SOURCE DOCUMENT
"""

Baltimore, MD - Diet and exercise are the cornerstone of treatment for patients with elevated triglyceride levels, according to a new scientific statement from the American Heart Association (AHA) [1]. Based on an algorithm for screening and managing patients with elevated triglycerides, experts have established an optimal level of nonfasting triglycerides, that being less than 100 mg/dL, and recommend intensive diet and lifestyle changes for patients with borderline elevated triglycerides.
 
"This is the wonderful part of this whole process," Dr Michael Miller (University of Maryland, Baltimore), the chair of the writing committee, told heartwire. "We can make a major dent with lifestyle therapy, and that includes the traditional lifestyle measures, although we might have to be a little bit more rigorous in terms of diet and exercise in patients with elevated triglycerides."

"""

EXERCISE BRIEF
Copy the triglyceride report from "Baltimore, MD - Diet" down to "borderline elevated triglycerides.", replacing "scientific statement" with "science advisory".

DATASET EXTRACT
"""

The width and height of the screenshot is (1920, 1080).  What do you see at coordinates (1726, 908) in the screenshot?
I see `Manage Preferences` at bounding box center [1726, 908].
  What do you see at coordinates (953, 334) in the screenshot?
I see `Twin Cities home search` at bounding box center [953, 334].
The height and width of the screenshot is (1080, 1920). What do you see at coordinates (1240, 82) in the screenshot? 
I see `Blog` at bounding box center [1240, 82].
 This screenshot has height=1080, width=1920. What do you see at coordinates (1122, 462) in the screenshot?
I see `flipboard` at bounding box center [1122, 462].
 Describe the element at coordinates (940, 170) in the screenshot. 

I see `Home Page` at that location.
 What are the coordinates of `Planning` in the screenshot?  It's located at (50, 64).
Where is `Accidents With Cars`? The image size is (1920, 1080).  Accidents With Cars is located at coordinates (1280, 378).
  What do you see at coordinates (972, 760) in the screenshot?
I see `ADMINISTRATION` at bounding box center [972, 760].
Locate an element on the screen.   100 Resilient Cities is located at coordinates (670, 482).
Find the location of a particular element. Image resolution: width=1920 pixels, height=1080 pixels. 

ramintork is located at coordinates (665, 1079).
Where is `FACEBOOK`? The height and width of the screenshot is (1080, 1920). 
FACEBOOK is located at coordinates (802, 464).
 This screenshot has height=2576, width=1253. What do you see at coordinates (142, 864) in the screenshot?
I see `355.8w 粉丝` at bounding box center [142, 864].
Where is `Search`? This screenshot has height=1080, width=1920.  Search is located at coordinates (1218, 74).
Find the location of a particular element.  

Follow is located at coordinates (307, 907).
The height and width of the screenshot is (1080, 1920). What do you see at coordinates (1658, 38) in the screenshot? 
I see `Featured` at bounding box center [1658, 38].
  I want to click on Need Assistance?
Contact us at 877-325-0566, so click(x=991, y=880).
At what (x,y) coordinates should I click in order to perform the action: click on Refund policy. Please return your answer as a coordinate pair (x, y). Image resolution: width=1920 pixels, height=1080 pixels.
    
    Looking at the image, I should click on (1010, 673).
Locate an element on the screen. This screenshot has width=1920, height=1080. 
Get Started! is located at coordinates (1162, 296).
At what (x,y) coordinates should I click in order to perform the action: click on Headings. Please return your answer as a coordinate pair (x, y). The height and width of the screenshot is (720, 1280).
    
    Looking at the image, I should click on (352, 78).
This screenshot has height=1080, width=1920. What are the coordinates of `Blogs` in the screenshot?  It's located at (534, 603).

"""

WRITTEN SOLUTION
Baltimore, MD - Diet and exercise are the cornerstone of treatment for patients with elevated triglyceride levels, according to a new science advisory from the American Heart Association (AHA) [1]. Based on an algorithm for screening and managing patients with elevated triglycerides, experts have established an optimal level of nonfasting triglycerides, that being less than 100 mg/dL, and recommend intensive diet and lifestyle changes for patients with borderline elevated triglycerides.